Кажется, он приобрел новый синдром.
НЕДОСТАЮЩИЙ КОМПОНЕНТ
От предка чубатого, куренного кашевара Лаврентия, унаследовал
Манюнчиков Павел Лаврентьевич многие фамильные склонности. В частности,
счастье для Манюнчикова состояло из трех основных компонентов:
- Во-первых, испытывал Павел Лаврентьевич тягу неодолимую к горилке с
перцем, которую сам же на стручках огненных и настаивал, государству в
деле этом важном справедливо не доверяя.
- Во-вторых, после стартовой стопки, двигал умиленный Манюнчиков к
душе поближе миску с пузатыми варениками, горячими еще, и чтоб сметана
обязательно...
А вместо третьего, решающего компонента, речь о котором после пойдет,
пришлось Павлу Лаврентьевичу к телефону брести, и звоном погребальным
отдалось услышанное в гулких сводах Манюнчикова черепа: "Командировка...

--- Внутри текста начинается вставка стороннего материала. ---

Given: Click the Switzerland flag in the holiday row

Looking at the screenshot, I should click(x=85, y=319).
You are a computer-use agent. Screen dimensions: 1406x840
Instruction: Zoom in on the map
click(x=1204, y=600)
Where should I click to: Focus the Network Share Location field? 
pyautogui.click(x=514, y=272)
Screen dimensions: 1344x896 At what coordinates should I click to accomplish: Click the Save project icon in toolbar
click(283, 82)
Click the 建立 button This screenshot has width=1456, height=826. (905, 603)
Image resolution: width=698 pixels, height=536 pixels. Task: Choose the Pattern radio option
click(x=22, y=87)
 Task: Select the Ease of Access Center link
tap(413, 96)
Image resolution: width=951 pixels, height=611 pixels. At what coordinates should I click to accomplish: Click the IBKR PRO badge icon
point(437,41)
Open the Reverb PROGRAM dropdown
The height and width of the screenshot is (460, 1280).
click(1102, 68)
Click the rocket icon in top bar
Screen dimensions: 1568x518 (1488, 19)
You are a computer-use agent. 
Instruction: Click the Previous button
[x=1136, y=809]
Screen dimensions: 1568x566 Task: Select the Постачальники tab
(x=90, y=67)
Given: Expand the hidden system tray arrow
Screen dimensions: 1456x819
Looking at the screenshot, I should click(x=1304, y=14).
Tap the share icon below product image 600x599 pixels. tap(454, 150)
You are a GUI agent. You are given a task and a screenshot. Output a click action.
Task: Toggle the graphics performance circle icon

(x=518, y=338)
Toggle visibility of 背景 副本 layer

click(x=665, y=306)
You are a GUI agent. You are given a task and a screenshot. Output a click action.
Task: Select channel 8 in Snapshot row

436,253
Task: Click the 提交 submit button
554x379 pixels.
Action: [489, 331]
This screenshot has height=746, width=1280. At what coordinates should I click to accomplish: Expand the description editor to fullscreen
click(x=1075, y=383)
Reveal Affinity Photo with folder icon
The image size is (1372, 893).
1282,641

Срочно... Бекдаш... Химзавод..."
Вот почему в единственной полутораэтажной гостинице Бекдашского
райисполкома (по причине сгоревших лампочек мутировавшего в "РАЙ И КО") -
вот почему на продавленной никелированной койке лежал небритый гражданин,
чем-то похожий на Манюнчикова Павла Лаврентьевича; и спал гражданин если
не как убитый, то уж наверняка как тяжелораненый.
О, Бекдаш! Сады твои полны жасминовым ароматом, озера твои манят
голубой прохладой, чинары твои...
Впрочем, несмотря на слог Востока, где любой сапожник красноречивей
Цицерона, честно признаемся: ни садов, ни озер, ни, тем более, чинар в
Бекдаше не наблюдалось. А были там чахлые акации, вездесущий, лезущий в
глаза и рот песок, и книги в свободной продаже, по давно забытой
государственной цене.
Книг на русском здесь почти не читали, да и в разговорах многие
старались обходиться лишь самым необходимыми русскими словами, редко
попадающими в печатные издания. Потому-то и удалось Павлу Лаврентьевичу,
погрузившемуся в полумрак книжного магазинчика местного издательства "Еш
Гвардия", приобрести несколько томиков дефицитных, в том числе и
сюрреалистическую поваренную книгу - с реализмом картошки и сюром семги
свежекопченой.
Сунул довольный Манюнчиков в урну нагрузку рублевую - три брошюры
"СПИД - чума человечества" - и на базар отправился.
Ах, рынок Востока!.. Просим прощения - вах, базар Востока! Прибежище
и дворец культуры правоверного, где розы алее губ красавицы, дыни желтее
щек скупца, шашлык нежнее пальцев карманного вора, а цены выше
самаркандского минарета...
Так бы и ходил ослепленный Павел Лаврентьевич меж рядами, распустив
павлиний хвост любопытства - но к неудовольствию своему обнаружил он
позади эскорт непонятный, в виде тощего туземца с хитрой азиатской рожей,
на которой красовался чужеродный европейский нос, острый и длинный.
Ох, и не понравился тощий "хвост" свободолюбивому Манюнчикову, да и в
гостиницу пора было возвращаться. Глянул Павел Лаврентьевич на часы свои
дедовские, старинные, фирмы "Победа", - глядь, а туземец уже тут как тут,
рядом стоит, носиком крысиным шмыгает и на часы смотрит с жадностью.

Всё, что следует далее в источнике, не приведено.